Being featured in photos of the protests on social media might also be a concern – that, alone, is not a reason for someone to be arrested. Officers can use public photos as evidence of someone in particular breaking the law, but can’t make assumptions about someone’s legal immigration status or nationality just by going through pictures. “Are they using photos to go after a certain group of people, use their city or their national origin? There’s not a legal basis to go around rounding up people because they look a certain way, or have a certain skin color,” Yee said. “That doesn’t mean that police are not doing that.”
Some organizations, such as the American Civil Liberties Union (ACLU), provide resources and guidelines for protesters. The Service Employees International Union (SEIU) has created a document with information specifically for immigrants who want to join protests, which lists some of the rights in case of arrest, such as the right to remain silent and the right to a local phone call – if a person decides to call a lawyer for legal advice, law enforcement is not allowed to listen to the conversation.
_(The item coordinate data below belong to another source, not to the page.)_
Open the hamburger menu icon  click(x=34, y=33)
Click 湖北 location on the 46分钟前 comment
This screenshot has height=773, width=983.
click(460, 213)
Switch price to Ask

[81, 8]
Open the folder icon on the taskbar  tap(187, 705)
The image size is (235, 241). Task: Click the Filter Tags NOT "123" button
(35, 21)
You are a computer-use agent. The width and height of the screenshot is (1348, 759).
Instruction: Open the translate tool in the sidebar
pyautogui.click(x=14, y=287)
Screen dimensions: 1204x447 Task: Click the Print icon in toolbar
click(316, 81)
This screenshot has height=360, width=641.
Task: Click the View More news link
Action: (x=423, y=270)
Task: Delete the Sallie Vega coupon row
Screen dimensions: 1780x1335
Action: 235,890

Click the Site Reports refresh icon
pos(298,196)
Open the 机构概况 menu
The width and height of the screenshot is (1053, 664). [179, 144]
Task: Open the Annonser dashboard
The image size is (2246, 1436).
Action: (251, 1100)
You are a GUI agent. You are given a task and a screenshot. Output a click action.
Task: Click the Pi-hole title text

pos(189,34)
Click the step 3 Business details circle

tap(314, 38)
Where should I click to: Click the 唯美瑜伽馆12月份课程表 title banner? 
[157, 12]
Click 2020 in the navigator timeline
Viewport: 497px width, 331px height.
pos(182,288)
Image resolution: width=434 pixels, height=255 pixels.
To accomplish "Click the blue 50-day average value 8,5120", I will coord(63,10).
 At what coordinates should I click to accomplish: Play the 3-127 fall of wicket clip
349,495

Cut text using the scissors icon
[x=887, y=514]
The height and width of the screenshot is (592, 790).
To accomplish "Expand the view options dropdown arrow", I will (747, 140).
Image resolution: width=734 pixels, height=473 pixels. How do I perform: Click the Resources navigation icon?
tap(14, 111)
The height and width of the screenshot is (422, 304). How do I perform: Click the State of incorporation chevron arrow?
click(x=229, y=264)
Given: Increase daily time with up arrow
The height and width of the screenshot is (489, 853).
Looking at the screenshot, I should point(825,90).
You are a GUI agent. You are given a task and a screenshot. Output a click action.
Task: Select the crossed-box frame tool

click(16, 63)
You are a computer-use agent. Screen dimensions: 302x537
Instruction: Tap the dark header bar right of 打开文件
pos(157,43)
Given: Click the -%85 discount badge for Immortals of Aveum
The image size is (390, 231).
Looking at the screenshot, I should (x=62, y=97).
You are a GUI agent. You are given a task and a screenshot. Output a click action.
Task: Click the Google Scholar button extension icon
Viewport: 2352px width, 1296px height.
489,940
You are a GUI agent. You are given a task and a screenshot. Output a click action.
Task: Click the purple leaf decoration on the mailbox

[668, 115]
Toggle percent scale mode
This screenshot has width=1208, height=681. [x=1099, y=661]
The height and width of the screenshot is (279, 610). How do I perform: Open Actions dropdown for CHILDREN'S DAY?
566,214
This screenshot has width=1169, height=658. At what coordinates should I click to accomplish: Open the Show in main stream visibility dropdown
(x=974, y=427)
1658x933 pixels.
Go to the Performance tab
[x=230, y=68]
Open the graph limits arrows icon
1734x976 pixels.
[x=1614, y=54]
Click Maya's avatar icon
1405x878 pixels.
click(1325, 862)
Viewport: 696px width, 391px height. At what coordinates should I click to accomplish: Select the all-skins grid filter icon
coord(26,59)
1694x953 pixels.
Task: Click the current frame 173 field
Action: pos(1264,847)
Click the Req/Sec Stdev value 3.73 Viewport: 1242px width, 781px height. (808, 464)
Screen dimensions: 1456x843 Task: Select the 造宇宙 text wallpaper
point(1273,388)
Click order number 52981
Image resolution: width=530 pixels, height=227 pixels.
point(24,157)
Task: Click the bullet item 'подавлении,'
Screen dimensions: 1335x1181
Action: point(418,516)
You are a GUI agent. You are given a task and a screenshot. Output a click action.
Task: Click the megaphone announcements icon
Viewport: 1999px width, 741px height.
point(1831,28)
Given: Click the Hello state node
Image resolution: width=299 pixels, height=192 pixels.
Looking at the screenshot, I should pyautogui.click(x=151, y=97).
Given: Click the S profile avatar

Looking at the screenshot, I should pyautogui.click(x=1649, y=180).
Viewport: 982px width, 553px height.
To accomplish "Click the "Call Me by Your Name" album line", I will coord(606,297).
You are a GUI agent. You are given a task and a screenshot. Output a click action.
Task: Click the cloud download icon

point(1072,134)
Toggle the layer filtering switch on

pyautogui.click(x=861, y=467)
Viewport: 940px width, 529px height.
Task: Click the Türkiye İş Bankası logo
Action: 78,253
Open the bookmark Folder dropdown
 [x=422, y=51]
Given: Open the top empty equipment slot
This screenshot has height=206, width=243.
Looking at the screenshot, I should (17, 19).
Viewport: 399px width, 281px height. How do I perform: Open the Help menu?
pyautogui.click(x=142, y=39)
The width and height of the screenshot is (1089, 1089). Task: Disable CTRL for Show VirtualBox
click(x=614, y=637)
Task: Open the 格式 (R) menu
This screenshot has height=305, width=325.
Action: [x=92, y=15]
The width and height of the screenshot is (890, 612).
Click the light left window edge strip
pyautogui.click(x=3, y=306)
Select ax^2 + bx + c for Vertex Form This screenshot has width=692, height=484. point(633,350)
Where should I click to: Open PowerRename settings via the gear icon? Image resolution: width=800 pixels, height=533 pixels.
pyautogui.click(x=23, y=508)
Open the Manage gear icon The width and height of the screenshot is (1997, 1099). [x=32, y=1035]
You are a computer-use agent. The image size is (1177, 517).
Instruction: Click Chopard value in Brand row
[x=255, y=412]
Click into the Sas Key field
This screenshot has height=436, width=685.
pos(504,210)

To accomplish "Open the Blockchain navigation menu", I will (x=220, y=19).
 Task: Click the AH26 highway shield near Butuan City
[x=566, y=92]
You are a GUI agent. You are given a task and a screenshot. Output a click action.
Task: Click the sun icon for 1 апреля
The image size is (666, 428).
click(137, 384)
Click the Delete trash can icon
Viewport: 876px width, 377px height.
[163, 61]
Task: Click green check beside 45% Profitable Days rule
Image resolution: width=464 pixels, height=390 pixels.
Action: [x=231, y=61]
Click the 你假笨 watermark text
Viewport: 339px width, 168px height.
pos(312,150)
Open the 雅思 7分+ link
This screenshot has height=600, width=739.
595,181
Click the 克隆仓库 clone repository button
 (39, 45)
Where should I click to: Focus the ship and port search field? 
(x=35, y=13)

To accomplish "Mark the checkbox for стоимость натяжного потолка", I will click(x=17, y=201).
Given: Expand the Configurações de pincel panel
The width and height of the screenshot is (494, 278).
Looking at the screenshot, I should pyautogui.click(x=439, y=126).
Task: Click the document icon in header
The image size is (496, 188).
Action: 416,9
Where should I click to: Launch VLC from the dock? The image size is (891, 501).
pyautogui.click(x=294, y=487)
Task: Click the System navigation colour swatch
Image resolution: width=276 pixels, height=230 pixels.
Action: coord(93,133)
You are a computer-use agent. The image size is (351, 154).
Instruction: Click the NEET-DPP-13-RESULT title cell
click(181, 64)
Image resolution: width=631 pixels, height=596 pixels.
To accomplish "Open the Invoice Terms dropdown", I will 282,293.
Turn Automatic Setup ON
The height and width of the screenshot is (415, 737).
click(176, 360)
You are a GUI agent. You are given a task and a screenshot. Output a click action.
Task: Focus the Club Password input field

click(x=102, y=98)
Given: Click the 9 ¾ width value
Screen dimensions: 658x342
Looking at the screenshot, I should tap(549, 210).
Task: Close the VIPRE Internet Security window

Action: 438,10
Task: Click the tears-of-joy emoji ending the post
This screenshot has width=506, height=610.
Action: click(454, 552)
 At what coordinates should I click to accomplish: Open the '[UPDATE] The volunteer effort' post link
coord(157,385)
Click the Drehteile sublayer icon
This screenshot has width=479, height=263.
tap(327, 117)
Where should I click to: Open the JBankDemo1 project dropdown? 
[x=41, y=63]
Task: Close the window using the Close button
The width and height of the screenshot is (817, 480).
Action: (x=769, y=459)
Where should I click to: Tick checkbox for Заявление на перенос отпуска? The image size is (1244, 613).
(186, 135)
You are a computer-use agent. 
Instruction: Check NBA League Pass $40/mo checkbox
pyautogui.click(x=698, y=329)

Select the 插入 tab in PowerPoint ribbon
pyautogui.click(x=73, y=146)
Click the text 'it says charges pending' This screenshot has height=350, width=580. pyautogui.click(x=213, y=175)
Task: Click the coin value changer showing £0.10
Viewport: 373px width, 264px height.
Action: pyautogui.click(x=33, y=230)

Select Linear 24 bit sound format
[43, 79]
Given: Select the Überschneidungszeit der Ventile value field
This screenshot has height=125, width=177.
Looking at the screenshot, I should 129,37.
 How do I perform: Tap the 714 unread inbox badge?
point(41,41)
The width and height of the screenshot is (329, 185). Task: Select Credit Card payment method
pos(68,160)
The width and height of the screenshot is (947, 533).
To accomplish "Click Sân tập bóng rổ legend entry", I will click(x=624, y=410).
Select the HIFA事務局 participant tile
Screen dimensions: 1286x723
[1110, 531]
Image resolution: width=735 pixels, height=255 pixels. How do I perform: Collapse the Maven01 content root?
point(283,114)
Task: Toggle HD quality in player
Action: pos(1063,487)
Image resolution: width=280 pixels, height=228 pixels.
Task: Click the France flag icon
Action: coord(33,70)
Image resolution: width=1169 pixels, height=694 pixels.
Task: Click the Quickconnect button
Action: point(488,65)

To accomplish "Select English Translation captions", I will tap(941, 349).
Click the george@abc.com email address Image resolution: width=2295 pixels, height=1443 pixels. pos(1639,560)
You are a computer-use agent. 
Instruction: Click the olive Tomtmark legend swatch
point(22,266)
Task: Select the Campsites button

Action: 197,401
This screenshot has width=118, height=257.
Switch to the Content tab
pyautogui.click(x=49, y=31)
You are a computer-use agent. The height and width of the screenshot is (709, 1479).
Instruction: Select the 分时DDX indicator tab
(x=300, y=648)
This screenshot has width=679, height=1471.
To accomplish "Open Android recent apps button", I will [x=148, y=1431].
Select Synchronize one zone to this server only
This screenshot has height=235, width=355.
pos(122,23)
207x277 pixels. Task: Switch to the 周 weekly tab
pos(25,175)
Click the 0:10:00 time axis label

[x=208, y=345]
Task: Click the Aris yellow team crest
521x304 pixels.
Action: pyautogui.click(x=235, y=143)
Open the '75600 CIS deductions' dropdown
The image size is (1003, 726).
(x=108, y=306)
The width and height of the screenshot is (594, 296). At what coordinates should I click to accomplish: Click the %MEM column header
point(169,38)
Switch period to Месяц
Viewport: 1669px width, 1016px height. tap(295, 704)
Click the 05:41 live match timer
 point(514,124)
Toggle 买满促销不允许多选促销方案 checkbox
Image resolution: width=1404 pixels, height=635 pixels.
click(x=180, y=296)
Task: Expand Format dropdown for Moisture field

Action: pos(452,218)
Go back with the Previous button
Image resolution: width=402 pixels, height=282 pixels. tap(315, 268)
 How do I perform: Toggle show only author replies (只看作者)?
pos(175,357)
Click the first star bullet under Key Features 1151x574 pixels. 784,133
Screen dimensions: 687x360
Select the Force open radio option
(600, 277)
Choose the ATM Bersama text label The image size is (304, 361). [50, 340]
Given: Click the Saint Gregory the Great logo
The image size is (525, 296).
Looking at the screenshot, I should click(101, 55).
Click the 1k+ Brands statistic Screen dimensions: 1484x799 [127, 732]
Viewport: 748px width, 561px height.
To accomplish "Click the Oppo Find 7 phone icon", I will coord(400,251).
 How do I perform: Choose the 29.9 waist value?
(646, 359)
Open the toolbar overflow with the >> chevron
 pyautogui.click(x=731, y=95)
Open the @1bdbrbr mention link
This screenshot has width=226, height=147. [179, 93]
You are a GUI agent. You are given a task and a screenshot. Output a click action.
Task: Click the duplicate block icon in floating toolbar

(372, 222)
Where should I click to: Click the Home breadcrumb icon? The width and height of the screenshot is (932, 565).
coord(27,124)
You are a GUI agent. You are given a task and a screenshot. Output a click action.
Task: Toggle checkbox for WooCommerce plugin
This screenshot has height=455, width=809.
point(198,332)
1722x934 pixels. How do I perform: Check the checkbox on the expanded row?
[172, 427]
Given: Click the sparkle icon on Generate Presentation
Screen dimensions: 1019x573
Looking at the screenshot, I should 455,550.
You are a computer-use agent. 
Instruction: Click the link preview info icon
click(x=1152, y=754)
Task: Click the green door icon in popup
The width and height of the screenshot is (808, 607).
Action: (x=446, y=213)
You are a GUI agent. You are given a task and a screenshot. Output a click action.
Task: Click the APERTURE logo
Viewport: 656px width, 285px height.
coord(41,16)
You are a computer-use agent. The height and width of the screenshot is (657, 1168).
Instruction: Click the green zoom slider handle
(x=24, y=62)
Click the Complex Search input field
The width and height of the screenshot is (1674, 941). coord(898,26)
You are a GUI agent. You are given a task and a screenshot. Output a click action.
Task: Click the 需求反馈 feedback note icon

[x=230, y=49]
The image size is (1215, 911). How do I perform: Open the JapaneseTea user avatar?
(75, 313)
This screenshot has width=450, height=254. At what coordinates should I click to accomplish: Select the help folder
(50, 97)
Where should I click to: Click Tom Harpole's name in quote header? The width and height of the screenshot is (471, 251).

Immigrants do not have to answer any questions about their immigration status or where they’re from and it is also helpful to have the contact of an immigration attorney.
Another nonprofit, Artistic Freedom Initiative (AFI), which advocates for artists at risk and supports them with resettlement, has extended its legal services to both immigrant artists and immigrants arrested or detained while protesting.
Since AFI announced its pro bono legal network, their partner law firm Sethi & Mazaheri LLC has received five inquiries for legal representation, and has officially signed up three artists. This includes an American-born artist and two immigrants (a photographer and a multidisciplinary artist), all of whom have been arrested while protesting in New York. The three have been charged with felony rioting and are currently waiting for their court dates.
Sanjay Sethi, founding partner of the law firm, explained that the two immigrants, one with permanent resident status and the other with an O-1 visa, could face deportation as a result of an arrest charge or potential conviction.
While Sethi said immigrants should practice their rights to protest, recent incidents of violence and police brutality can incite trepidation and anxiety among immigrants. “This is an unfortunate part of immigration because there’s this fear that somebody could be charged with a felony,” he said. “And there is a larger consequence that could impact their ability to stay in the country, and that potentially freezes an immigrant’s inclination to protest.”
But this is not to discourage immigrants from participating in democracy and speaking out on racism during this time of upheaval in America. Wherever they are, immigrants should be mindful of police officers and make sure that they’re with people who could record any interaction with the police, Sethi added. Having such evidence could protect not just their right to express themselves but also their ability to stay in the U.S., which is tied to their livelihood.
“When it comes to the Latino and black communities, they’ve been at a higher rate getting through Covid-19. It is no surprise, due to less resources and less funding that these communities get. So we always say that ‘your fight is our fight,’” Mata, from La Colmena, said. “Nadie es libre hasta que todos estén libres: nobody’s free until everyone’s free.”